Real school choice is a voucher system

Published 10:01 pm Thursday, February 19, 2015

 

Gov. Greg Abbott stopped just short of advocating true, transformative public school reform in his State of the State speech on Tuesday. Although he said many true and important things about education, his failure to call for a school choice system that includes a voucher system will ensure that any reform accomplished this session will be mostly cosmetic.

“Parental involvement is critical to student advancement,” Abbott said. “The ultimate parental involvement is giving parents more choices in their child’s education. No one said it better than Keisha Riley from Houston. She tearfully pleaded for the opportunity to send her young daughter to a better school. Keisha said: ‘Having a school in my area that doesn’t fit my needs is frustrating. It makes me feel helpless because I want her to be in a good school and I want her to get a good education so she doesn’t have to struggle like I have.’ … Are we working for her and her daughter? Or are we working for the status quo? The truth is when parents have more options, students win.”

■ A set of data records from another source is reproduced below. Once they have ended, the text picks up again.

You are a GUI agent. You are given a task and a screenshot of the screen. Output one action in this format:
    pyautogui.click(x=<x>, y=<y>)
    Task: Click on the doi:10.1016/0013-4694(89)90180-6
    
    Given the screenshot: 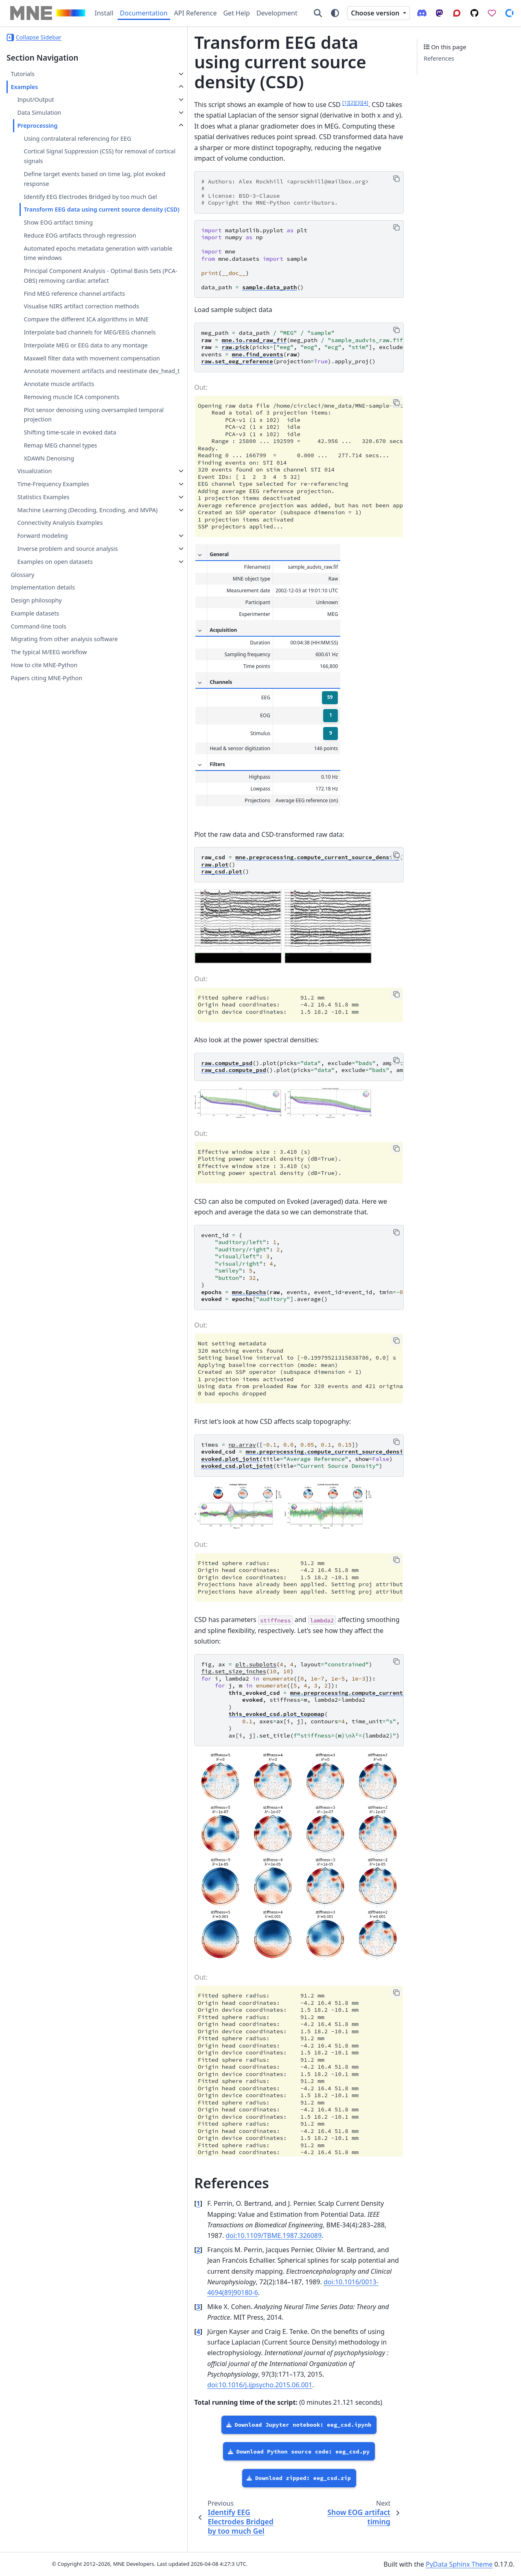 What is the action you would take?
    pyautogui.click(x=202, y=2329)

That’s absolutely true. And as a recent report from economist Dr. Art Laffer shows, the economy wins with real school choice — which includes a system to allow poor children the same opportunity their middle- and upper-class peers have: the chance to opt out of failing schools by enrolling in charter, private or parochial schools.

But Abbott stopped short of endorsing such a system. Instead, he cited Grand Prairie ISD as a model. GPISD is an “open enrollment” district, meaning parents can enroll their children in any school in the district they choose.

The problem with in-district school choice is that it’s not really much of a choice in many school districts. The state of Texas has 1,247 public school districts. Many of those districts have a single middle school or junior high, and even more of those districts have a single high school.



And in-district open enrollment defeats one of the most positive effects of school choice — competition. History shows that wherever true school choice is introduced, public schools improve.

A better plan is offered by state Sen. Donna Campbell, R-New Braunfels, who filed a bill in January.

Her bill would establish Taxpayer Savings Grants that parents could use to send their children to the school of their choice. Under the bill, a portion of what the public school district would have spent educating a child would instead follow that child to the school the parent chooses including private and parochial schools. That portion would be 60 percent of the district’s maintenance and operations budget for that child. The remaining 40 percent would go back to the state.

“All of the other funds would stay with the school,” Sen. Campbell said.

“Parental involvement is critical to student advancement,” Abbott said in his speech. “The ultimate parental involvement is giving parents more choices in their child’s education.”

He’s absolutely right. That’s why he should support a school choice bill that will allow parents to truly choose their children’s schools.